Геша кивнул в знак согласия со всем сказанным.


                ***


Гешина жизнь видоизменилась как по щелчку. Все свои сорок лет он даже не догадывался, как она многогранна, жизнь… хоть и знаком был по долгу службы с уравнениями разной сложности.

Ни Геша, ни Нелли ни секунды не сомневались, что судьба свела их своевременно и правильно, но у Славика было другое мнение – не нравился ему этот Геша… Несимпатичный какой-то.

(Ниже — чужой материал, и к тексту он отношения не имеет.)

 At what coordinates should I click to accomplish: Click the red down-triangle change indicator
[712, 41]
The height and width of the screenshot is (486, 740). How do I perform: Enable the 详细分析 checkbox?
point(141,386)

Гешин шаг навстречу Славику был благороден и великодушен, я бы даже сказала, выходил за рамки любого великодушия: Геша отдал ключи от своей однокомнатной на пустыре. Ведь Славик, не поступивший в университет, тем не менее, из Ленинграда уезжать не хотел, очень ему здесь понравилось… Дядя Павел обещал помочь устроиться на работу, чтобы с общежитием работа была, а на будущий год можно будет снова поступать. А теперь в его распоряжении отдельная однокомнатная квартира... Повезло. С ума сойти.

Нелли, принявшая приглашение замуж, разволновалась насчет своих родителей в Харькове – а как же они будут одни? Няни Груши больше нет, и они со Славиком оба уедут… Но решительный дедушка-генерал, обрадовавшись и Нелиному будущему замужеству, и Славкиному взрослому решению, всё это дело поддержал – и он, и жена были в очень даже неплохой форме для своих семидесяти пяти лет, кроме того, старшая дочь собиралась вернуться из Киева в Харьков, так у неё складывались обстоятельства. Очень благоприятно для всех складывались обстоятельства.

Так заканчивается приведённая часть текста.